El zulú ya no respiraba, concentrado como estaba en su tarea. Una silueta cruzó el campo infrarrojo: el hombre salió corriendo del barracón y corrió en zig-zag hacia la granja. Neuman lo siguió en un baile macabro y, con una presión mínima sobre el gatillo, lo derribó de bruces contra el suelo.
Tenía los dedos rígidos, y la respiración, enterrada en el fondo de las tripas. Por fin se relajó. No había un solo movimiento bajo la luna… Abandonó el estuche del Steyr en su sudario de arena, recorrió la cresta y corrió duna abajo, gimiendo. Se oyó entonces un ruido de puertas de coche cerrándose en la noche. Neuman paró de correr, jadeante, y dirigió la mira del fusil hacia la granja: un 4x4 escapaba hacia el oeste, levantando una nube de polvo.
Disparó seis balas a ojo, que se perdieron entre la niebla…
Un silencio de muerte se abatió sobre la extensión desértica. Neuman no pensaba en nada. Sólo quedaba el viento nocturno que soplaba entre los tablones destrozados, el fusil que sostenía como un desesperado y el Toyota aparcado en el patio.
Las huellas de neumáticos se perdían en dirección al mar: cien kilómetros de dunas y de llanuras de piedras a través de uno de los parques nacionales más grandes del mundo. Neuman seguía las líneas paralelas que corrían bajo los faros, agarrado con fuerza al volante para atenuar el dolor en las costillas.
Había descubierto siete cuerpos en el edificio prefabricado, entre los cuales el de un joven blanco que se sujetaba el vientre, temblando, y al que había dejado morir allí mismo, sin rematarlo. Quitando los cadáveres del patio, la granja estaba vacía: había encontrado armas y munición en el almacén, pero Terreblanche y Mzala habían escapado. Su intención sería llegar a la pista de Walvis Bay atajando por el desierto, pero Neuman no se despegaría de ellos. Había evacuado todo pensamiento parásito que pudiera impedirle realizar su tarea. Inspeccionaba las dunas al otro lado del parabrisas, cada vez más altas conforme se adentraba en el Namib. El Toyota se bamboleaba sobre la arena blanda, dando bandazos, y a cada brinco sentía una punzada de fuego en el costado. Se agarró con más fuerza al volante.

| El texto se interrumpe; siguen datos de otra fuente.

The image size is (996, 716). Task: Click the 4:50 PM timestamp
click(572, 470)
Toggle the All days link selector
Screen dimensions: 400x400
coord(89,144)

Un chacal pasó corriendo delante de sus faros. Neuman conducía, ardiente de fiebre, cuando después de un cambio de rasante los vio de pronto: dos puntos rojos fosforescentes, entre las dunas… Neuman se detuvo a trescientos metros y apagó los faros en lo alto de una loma. Abrió la puerta del vehículo y los observó con la mira infrarroja del Steyr. El 4x4 parecía bloqueado. Se habían atascado en la arena. Alertado por los faros del Toyota, Mzala había soltado la pala para refugiarse detrás de la carrocería: Terreblanche se reunió con él, un fusil ametralladora en la mano. Ahora estaban los dos escondidos detrás del gran todoterreno, acechando a un enemigo invisible…
Neuman apoyó el cañón del Steyr sobre la puerta del Toyota y apuntó al depósito. Disparó cinco proyectiles, en vano. Era un vehículo blindado…
Neuman vaciló, sentía la camisa empapada en sudor. Por fin dejó el fusil en el asiento del copiloto, abrió su navaja y se sentó al volante. El 4x4 era un vehículo blindado, pero no el Toyota… Un plan sencillo, suicida.